EXERCISE AIM
Rewrite the binary-dsl introduction between "Please refer to" and "BinaryIO (see here).", inclusive, putting "test suite" wherever "tests" appears.
start EXCERPT TO READ
Giter Club home page Giter Club logo

binary's Introduction

binary-dsl

This library is a high performance binary parser combinator. It enables reading and writing arbitrary binary data from Java's io streams. The focus is on enabling parsing of externally defined binary structures. If you have a format specification for any binary structure, this library is for you!

It is inspired by Gloss but focuses on java's stream classes. The individual codecs do not require explicit knowledge about the length of data that needs to be read.

Build Status

Artifacts

Binary artifacts are released to Clojars. If you are using Maven, add the following repository definition to your pom.xml:

<repository>
  <id>clojars.org</id>
  <url>http://clojars.org/repo</url>
</repository>

The Most Recent Release

With Leiningen:

[smee/binary "0.5.5"]

With Maven:

<dependency>
  <groupId>smee</groupId>
  <artifactId>binary</artifactId>
  <version>0.5.5</version>
</dependency>

Note

All functions given in this document refer to the namespace org.clojars.smee.binary.core (needs to be required or use in your namespace declaration).

Examples / Demo

Please refer to the tests for now. There are several demos:

Codec

To read binary data we need two things: A codec that knows how to read and write it's binary representation and convert it to a clojure data structure and an instance of java.io.InputStream. The codec needs to satisfy the protocol BinaryIO (see here).

Codecs are composable, you may combine them as you like.

Each codec can have two attached functions:

  • pre-encode - to convert clojure data to something that can be written to binary
  • post-decode - to convert something read by a codec to a clojure/java data structure

Example: Let's represent an instance of java.util.Date as a unix epoch and write it as a little-endian long:

(compile-codec :long-le (fn [^java.util.Date date] (.getTime date)) (fn [^long number] (java.util.Date. number))
end EXCERPT TO READ
start RECORDS
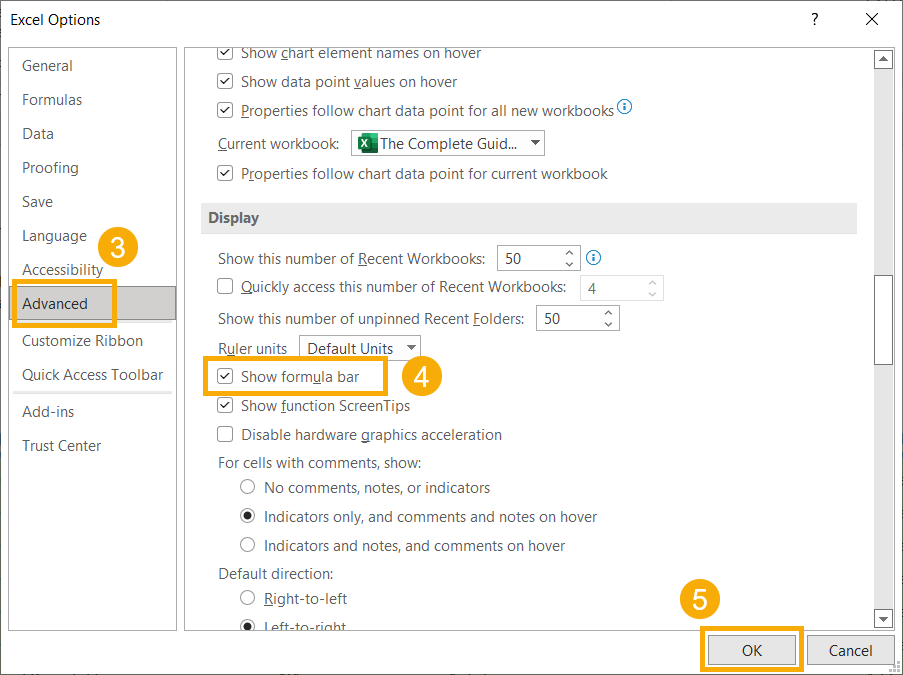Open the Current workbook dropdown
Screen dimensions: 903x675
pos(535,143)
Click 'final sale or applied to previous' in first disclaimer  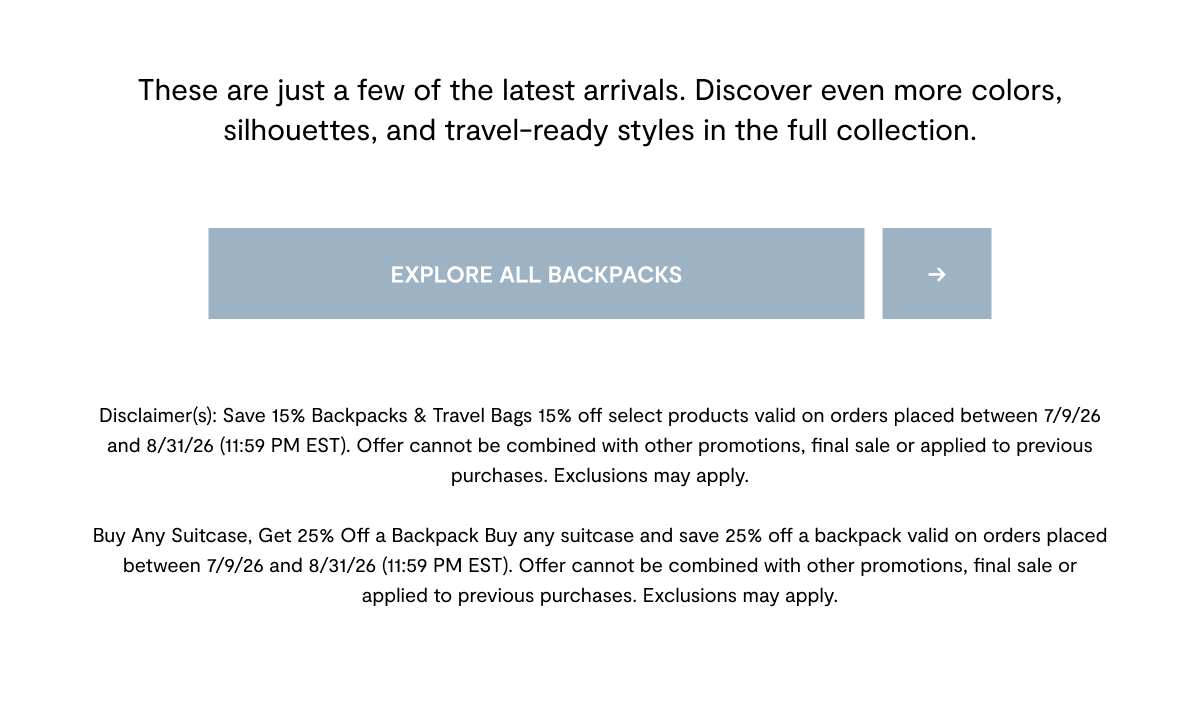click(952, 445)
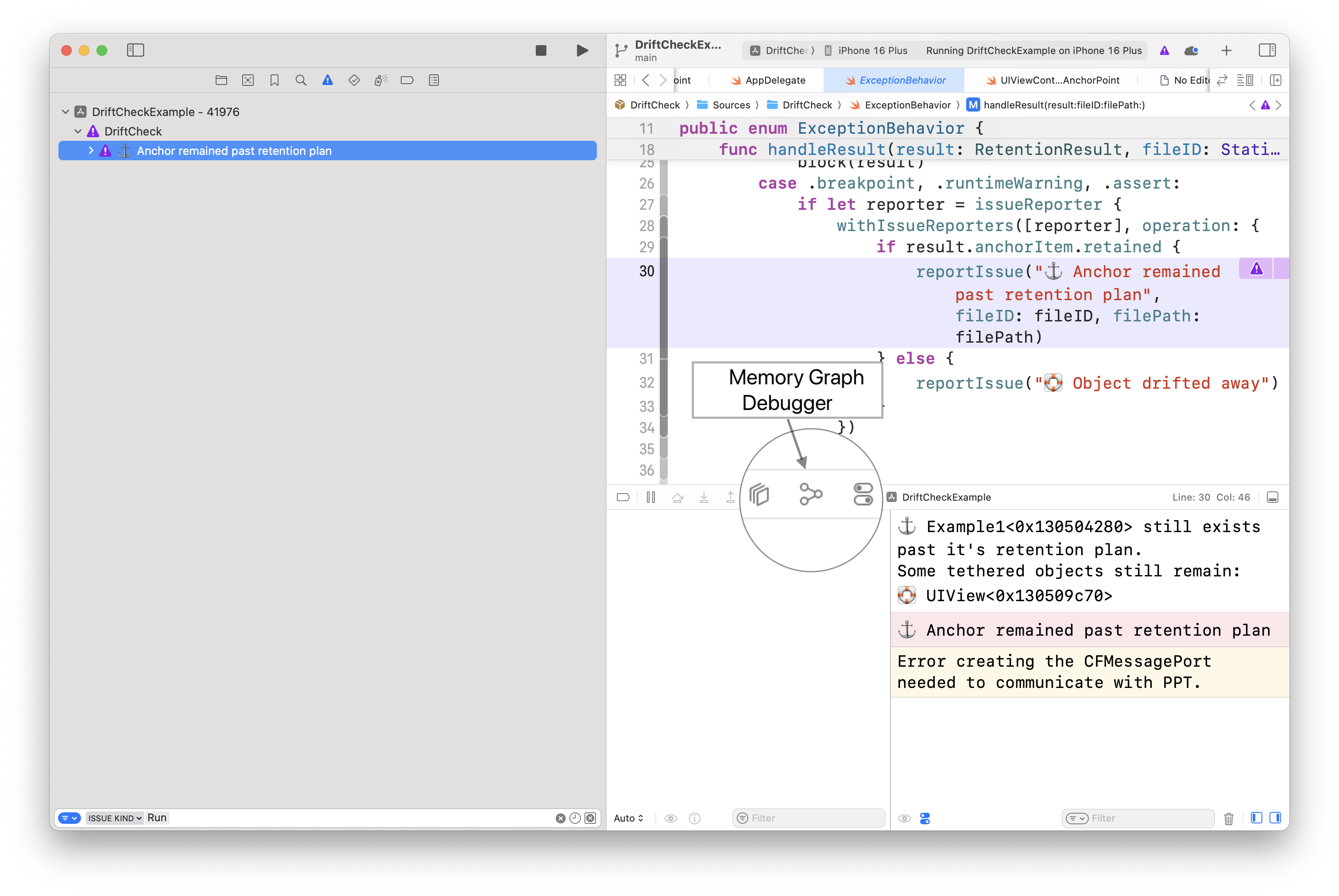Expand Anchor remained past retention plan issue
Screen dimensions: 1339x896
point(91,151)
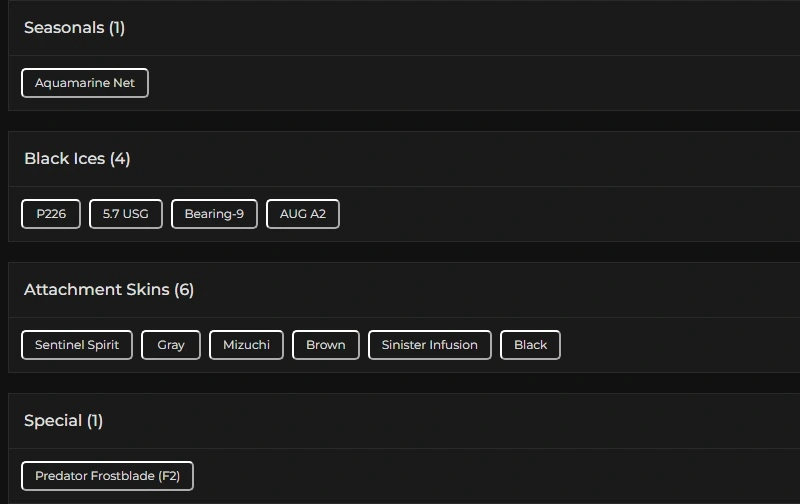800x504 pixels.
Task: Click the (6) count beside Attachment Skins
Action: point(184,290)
end RECORDS
RESULT
Please refer to the test suite for now. There are several demos:

Codec

To read binary data we need two things: A codec that knows how to read and write it's binary representation and convert it to a clojure data structure and an instance of java.io.InputStream. The codec needs to satisfy the protocol BinaryIO (see here).